By Doug Orth | 4/29/24 |

Round 2

Keon Coleman

2.01 - WR Keon Coleman, Bills

Team Fit: Were it not for a slow 40 time (4.61), the likelihood is that 6-3 and 213-pound Florida State product would have gone within the first 20 or so picks. There just are not a lot of receivers who can block, possess his size with 32-plus inch arms and the ability to post a 38-inch vertical jump. Consider him the new-and-improved Gabe Davis. Coleman's age (21 in May) also gives him a theoretical upside that not many other receivers in this class have. Along with his poor time in the 40, another knock on his profile might have been his lack of success on contested catches in 2023 (10-for-30), although that may have been an indictment on QB Jordan Travis since Coleman was very good in two years at Michigan State (12-for-18) before his transfer. In Buffalo, he probably only needs to beat out Mack Hollins and Justin Shorter to be featured in three-wide sets with Khalil Shakir and Curtis Samuel. The likelihood is that OC Joe Brady anticipates Coleman to assume the same kind of role that Gabe Davis had in 2023. Along with TEs Dalton Kincaid and Dawson Knox, Coleman should eventually emerge as a favorite target of Josh Allen's in the red zone and the team's primary vertical threat.

What does it mean in redraft (12 teams)? It is hard to imagine Coleman enjoying more relevancy as a rookie than a four-year veteran like Davis did last year. Considering it is not a given that he beats out Hollins to be a Week 1 starter (especially on early downs since Hollins is a good blocker himself), Coleman should be considered a late-round, high-upside stash at best.

Where should I expect him to go in my rookie drafts? In superflex leagues, Coleman will probably come off the board in the middle part of the second round. In one-quarterback leagues, he may be selected within the top 15 picks.

2.02 - WR Ladd McConkey, Chargers (Draft Profile)

Team Fit: McConkey's biggest crime may be that he looks like an average-sized receiver at 6-0 and 186 pounds. It is a shame because he plays the receiver position about as well as one could hope for from a college receiver. His selection suggests new HC Jim Harbaugh will likely be content heading into the 2024 season with a three-wide set of Quentin Johnston and Josh Palmer on the outside and McConkey in the slot. The question becomes whether Johnston and Palmer are valuable enough as blockers to keep McConkey off the field on early downs. If one of them is not up to the task in the run game (Johnston would be the most likely candidate to fall short there), then McConkey will probably serve as Justin Herbert's favorite target right away.

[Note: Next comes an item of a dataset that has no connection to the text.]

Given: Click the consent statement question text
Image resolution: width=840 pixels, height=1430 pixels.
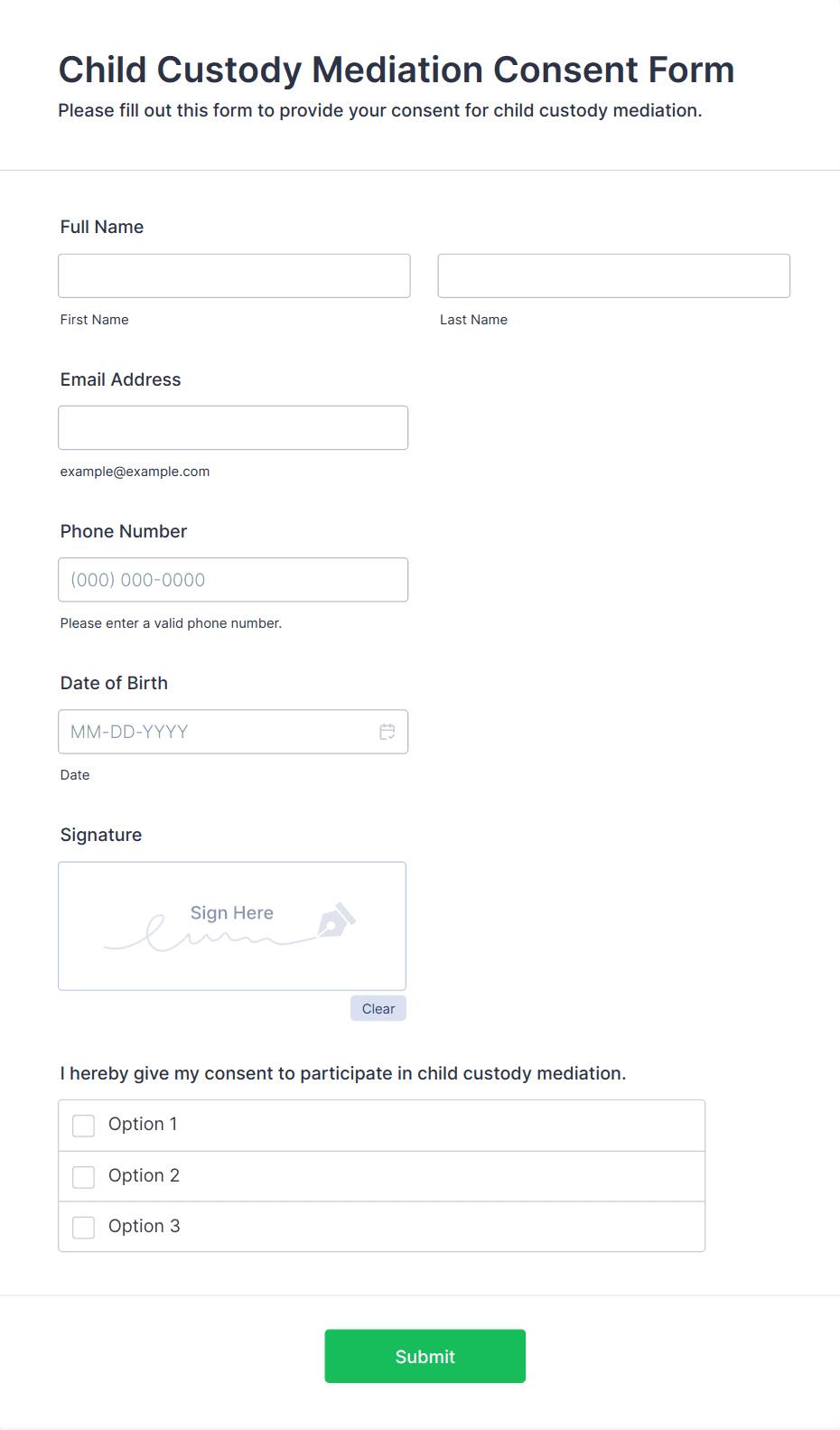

What does it mean in redraft (12 teams)? Preseason reports about any improvement Johnston has made figure to have the biggest effect on McConkey's immediate fantasy viability. He should be considered the favorite to lead the team in catches as a rookie, but what that means in this overhauled run-heavy offense is another story. Consider him a decent WR4 option in early drafts.

Where should I expect him to go in my rookie drafts? It would be a bit much to suggest McConkey will be Herbert's new Keenan Allen, but the possibility does exist. McConkey warrants a late first-round pick in superflex leagues and deserves consideration as high as the 1.08 in one-quarterback leagues.

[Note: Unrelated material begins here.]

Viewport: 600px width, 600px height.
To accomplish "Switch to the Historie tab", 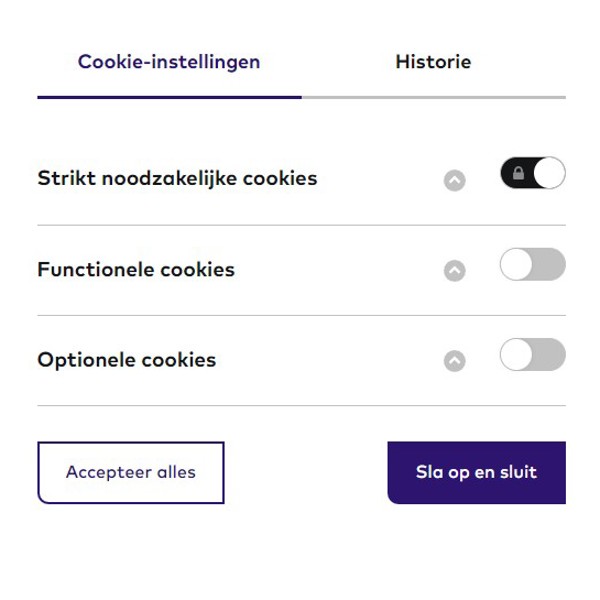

2.05 - WR Ja'Lynn Polk, Patriots

Team Fit: Polk is the kind of receiver that most teams need, as he is a tough and strong player who can block and will sacrifice his body to make the play downfield. He tracks the ball exceedingly well and makes the quarterback look good with his full-extension adjustments to the ball in flight despite his "average" athletic profile. In other words, it is not a surprise he was appealing to New England. However, the Patriots' receiving corps desperately needs a player who could one day emerge as Drake Maye's clear top option and Polk is highly unlikely to be that guy, if only because he lacks a special quality. The Patriots likely view Polk initially as a third or fourth receiver whose value will lie in the ability to play all three receiver spots.

What does it mean in redraft (12 teams)? It will be difficult for any New England wideout not named Kendrick Bourne or Demario Douglas to be relevant in fantasy this year, and even that might be expecting too much. Polk can be avoided in most redraft leagues.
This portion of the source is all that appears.